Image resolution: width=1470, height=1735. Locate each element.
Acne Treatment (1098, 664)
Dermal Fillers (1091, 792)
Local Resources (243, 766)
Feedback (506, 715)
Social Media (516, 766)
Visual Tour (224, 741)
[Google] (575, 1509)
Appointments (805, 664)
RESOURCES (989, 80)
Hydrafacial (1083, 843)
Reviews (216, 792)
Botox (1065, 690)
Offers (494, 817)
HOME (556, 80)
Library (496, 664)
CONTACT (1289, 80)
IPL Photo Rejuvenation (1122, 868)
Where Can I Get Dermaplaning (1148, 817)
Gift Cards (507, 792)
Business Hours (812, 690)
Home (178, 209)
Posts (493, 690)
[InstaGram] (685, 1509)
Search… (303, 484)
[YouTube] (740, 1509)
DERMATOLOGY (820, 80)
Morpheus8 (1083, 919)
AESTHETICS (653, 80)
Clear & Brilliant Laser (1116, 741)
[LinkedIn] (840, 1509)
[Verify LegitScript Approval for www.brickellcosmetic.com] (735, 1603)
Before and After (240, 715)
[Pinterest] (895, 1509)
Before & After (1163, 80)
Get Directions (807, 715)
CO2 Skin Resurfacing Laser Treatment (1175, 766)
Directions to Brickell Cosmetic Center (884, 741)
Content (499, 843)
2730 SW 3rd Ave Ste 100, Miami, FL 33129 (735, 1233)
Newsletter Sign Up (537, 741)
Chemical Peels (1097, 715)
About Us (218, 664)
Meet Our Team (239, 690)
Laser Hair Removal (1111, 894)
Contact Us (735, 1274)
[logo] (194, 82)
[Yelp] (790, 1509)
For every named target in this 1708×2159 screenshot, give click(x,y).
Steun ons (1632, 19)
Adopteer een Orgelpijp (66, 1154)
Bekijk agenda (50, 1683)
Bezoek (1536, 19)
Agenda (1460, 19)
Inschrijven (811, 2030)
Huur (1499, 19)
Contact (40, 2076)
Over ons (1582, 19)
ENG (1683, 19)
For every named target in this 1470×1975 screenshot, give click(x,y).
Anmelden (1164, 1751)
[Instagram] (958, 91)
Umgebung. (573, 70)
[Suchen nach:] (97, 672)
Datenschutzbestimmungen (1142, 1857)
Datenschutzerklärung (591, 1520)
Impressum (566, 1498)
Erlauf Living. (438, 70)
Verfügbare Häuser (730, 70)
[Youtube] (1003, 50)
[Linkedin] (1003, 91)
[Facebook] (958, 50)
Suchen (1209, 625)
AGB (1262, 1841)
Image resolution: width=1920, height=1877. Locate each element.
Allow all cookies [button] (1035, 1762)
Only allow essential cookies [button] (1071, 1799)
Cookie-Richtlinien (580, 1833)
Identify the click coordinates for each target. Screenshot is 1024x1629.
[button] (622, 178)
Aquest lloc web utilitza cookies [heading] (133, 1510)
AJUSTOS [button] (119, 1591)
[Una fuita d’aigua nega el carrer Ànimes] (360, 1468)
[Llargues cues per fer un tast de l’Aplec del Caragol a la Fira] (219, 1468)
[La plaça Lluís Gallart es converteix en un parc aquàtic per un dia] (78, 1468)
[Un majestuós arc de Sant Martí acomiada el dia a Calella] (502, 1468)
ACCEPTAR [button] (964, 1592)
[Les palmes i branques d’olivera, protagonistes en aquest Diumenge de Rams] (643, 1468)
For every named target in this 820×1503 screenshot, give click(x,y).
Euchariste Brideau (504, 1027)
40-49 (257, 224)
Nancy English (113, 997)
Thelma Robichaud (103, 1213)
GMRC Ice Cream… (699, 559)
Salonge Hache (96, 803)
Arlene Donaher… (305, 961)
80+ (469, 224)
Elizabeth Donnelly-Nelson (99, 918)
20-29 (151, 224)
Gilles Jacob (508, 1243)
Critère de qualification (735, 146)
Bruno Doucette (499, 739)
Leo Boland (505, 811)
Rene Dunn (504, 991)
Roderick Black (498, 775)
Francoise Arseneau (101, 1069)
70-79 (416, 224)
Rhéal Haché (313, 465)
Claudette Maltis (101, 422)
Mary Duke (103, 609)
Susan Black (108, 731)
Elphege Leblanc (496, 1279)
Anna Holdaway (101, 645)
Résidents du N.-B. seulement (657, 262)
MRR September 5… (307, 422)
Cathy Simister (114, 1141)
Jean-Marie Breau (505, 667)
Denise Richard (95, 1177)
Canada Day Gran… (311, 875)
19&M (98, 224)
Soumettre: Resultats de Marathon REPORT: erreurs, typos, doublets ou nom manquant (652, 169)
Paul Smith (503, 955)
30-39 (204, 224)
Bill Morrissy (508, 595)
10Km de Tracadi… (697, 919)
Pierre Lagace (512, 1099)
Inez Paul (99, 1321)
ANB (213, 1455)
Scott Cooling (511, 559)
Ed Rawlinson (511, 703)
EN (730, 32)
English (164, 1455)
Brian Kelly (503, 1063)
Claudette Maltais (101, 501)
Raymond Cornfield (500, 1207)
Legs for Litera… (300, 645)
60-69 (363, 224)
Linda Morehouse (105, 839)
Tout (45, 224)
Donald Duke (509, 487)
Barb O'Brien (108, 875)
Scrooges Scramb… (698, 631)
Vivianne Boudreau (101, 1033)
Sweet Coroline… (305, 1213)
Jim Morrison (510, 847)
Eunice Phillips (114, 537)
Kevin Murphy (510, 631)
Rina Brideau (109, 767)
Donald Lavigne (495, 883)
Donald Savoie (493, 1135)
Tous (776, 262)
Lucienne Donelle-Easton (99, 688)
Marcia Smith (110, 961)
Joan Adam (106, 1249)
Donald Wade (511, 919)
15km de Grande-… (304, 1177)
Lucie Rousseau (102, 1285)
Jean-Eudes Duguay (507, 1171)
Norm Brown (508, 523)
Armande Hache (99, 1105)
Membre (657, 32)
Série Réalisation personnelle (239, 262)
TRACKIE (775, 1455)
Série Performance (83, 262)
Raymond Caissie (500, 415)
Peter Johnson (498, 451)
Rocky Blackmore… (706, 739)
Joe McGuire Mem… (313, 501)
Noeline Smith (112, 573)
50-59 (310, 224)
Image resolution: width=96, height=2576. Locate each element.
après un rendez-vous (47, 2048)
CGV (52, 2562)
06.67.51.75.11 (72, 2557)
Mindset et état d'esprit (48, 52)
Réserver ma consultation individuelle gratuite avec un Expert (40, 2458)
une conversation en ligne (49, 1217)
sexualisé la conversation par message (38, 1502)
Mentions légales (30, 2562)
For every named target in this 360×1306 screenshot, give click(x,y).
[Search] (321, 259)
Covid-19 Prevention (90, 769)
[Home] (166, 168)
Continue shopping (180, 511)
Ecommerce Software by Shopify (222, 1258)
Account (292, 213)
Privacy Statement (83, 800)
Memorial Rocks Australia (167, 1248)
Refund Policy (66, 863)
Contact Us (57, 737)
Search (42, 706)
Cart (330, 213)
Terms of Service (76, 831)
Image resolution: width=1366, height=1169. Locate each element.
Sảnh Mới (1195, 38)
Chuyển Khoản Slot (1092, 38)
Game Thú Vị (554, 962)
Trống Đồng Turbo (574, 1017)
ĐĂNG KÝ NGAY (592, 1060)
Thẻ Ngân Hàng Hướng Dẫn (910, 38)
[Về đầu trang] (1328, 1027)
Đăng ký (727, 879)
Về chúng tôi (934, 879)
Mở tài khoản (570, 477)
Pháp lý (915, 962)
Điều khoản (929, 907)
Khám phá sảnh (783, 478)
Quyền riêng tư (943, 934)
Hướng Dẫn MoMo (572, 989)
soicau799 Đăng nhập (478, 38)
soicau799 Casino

______________________________

- **The problem**:
Your answer must be the lines above from the one containing "Before and After (240, 715)" to the one containing "[Linkedin] (1003, 91)", both included, restated word for word.

- **Output for this exercise**:
Before and After (240, 715)
[Pinterest] (895, 1509)
Before & After (1163, 80)
Get Directions (807, 715)
CO2 Skin Resurfacing Laser Treatment (1175, 766)
Directions to Brickell Cosmetic Center (884, 741)
Content (499, 843)
2730 SW 3rd Ave Ste 100, Miami, FL 33129 (735, 1233)
Newsletter Sign Up (537, 741)
Chemical Peels (1097, 715)
About Us (218, 664)
Meet Our Team (239, 690)
Laser Hair Removal (1111, 894)
Contact Us (735, 1274)
[logo] (194, 82)
[Yelp] (790, 1509)
For every named target in this 1708×2159 screenshot, give click(x,y).
Steun ons (1632, 19)
Adopteer een Orgelpijp (66, 1154)
Bekijk agenda (50, 1683)
Bezoek (1536, 19)
Agenda (1460, 19)
Inschrijven (811, 2030)
Huur (1499, 19)
Contact (40, 2076)
Over ons (1582, 19)
ENG (1683, 19)
For every named target in this 1470×1975 screenshot, give click(x,y).
Anmelden (1164, 1751)
[Instagram] (958, 91)
Umgebung. (573, 70)
[Suchen nach:] (97, 672)
Datenschutzbestimmungen (1142, 1857)
Datenschutzerklärung (591, 1520)
Impressum (566, 1498)
Erlauf Living. (438, 70)
Verfügbare Häuser (730, 70)
[Youtube] (1003, 50)
[Linkedin] (1003, 91)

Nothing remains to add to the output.